Songs from Tsongas—Yes 35th Anniversary 
(Eagle Rock)
This 2004 concert showcases the legendary progressive rockers' most famous lineup (Jon Anderson, Steve Howe, Chris Squire, Alan White and Rick Wakeman), comprising 2-1/2 hours of splendid music-making, including multi-part classics "South Side of the Sky," "I've Seen All Good People," "Yours Is No Disgrace" and "Starship Trooper," deep tracks "Wondrous Stories" and "Going for the One" and acoustic versions of smashes "Long Distance Runaround" and "Owner of a Lonely Heart." The hi-def image looks good and the music sounds superb in surround sound; extras comprise nine songs from another 2004 concert, including full-band versions of Tsongas acoustic numbers; a bonus track, the 25-minute epic "Ritual"; and an interview with album-cover artist and stage set designer Roger Dean.

DVDs of the Week
Father Brown—Complete 1st Season 
Based on short stories by G.K. Chesterton, this entertaining drama series follows the genial but whipsmart priest who immerses himself in local crime scenes from which he extracts guilty parties, thanks to abilities which even veteran detectives are lacking. As Father Brown, Mark Williams (best known for the Harry Potter movies) is amusingly real, while the natural beauties of the locations (it was shot in the Cotswolds area of England) give an enticing physical dimension to each of the 10 episodes. Extras include behind the scenes footage and cast and crew interviews.

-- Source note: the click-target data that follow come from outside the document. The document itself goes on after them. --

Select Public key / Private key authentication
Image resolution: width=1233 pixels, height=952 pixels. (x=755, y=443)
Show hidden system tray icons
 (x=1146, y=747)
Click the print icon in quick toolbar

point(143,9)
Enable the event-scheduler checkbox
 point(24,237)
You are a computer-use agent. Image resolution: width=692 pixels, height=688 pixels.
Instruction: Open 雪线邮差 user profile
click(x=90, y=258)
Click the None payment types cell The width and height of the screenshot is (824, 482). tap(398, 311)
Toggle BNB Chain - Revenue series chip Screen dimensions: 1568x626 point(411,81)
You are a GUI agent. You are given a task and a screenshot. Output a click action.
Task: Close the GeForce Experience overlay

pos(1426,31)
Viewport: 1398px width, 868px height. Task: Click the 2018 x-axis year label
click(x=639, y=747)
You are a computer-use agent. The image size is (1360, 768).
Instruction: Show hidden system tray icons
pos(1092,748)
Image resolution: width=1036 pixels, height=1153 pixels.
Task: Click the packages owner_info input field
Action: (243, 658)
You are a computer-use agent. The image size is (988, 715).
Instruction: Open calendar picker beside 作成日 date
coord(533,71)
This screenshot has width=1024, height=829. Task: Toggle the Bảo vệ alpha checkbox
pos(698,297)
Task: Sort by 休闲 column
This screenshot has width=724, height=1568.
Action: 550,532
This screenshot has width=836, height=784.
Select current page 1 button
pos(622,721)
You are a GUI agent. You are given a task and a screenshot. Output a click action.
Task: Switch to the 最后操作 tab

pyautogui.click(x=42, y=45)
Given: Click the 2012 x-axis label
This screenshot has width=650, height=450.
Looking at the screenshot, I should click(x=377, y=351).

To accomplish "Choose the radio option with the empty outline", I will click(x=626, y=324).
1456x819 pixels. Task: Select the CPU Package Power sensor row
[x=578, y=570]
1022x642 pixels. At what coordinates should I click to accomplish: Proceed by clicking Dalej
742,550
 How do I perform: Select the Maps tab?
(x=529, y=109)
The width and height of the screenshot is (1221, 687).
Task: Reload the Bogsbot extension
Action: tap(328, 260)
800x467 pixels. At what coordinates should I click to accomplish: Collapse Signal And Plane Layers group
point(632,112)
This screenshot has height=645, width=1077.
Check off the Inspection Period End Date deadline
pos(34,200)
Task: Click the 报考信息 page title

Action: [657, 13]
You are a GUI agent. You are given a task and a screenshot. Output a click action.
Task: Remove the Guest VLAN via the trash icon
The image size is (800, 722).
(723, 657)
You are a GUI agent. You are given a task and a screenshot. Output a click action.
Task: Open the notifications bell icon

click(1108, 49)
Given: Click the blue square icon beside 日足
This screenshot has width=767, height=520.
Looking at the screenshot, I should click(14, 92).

The FBI—Complete 9th Season 
(Warner Archive)
The Mentalist—Complete 6th Season 
The classic crime-fight drama The FBI ended its nine-year run in the 1973-4 season, and the 23 episodes in this set explore the relationships among the agents, especially between new kid on the block Chris Daniels (played by ex-NFL star Shelly Novack) and veteran Inspector Eskerine (Efrem Zimbalist Jt.); the usual array of guest stars includes Dabney Coleman, Jackie Cooper, Joan Van Ark, Ann Francis and Leslie Nielsen. In the sixth season of the hit procedural The Mentalist, the team of agents finally closes the "Red John" serial killer case, before jumping ahead two years and going to investigate more killings; 22 episodes are included on five discs. Mentalist extras comprise a featurette and deleted scenes.

The Prosecution of an American President 
(First Run)
Prosecutorial legend Vincent Bugliosi, who convicted Charles Manson, wrote a book calling for the prosecution of George W. Bush: not for mere war crimes, but for the murder of thousands of Iraqi citizens and American soldiers; directors David A. Burke and Dave Hagen persuasively visualize his well thought-out brief. This is not an anti-Bush screed but a warning to any president who willfully enters into a war of convenience with lies and distortions, like the well- known ones shown. Most devastating, though, are the testimonies of families torn apart by loved ones dying unnecessarily in our endless War on Terror. Extras are deleted scenes.

To Be and To Have 
As anyone familiar with French director Nicholas Philibert’s non-fiction work can attest, he is an unassuming master at recording quotidian lives with care and precision—as he does in this sublime 2002 documentary about young schoolchildren and their caring teacher in the Auvergne region of central France. In his inimitable fly-on-the-wall way, Philibert shows the give and take between the selfless teacher George Lopez with the utterly natural youngsters in his classroom. Extras include a Philibert interview and a "children reciting poetry" featurette.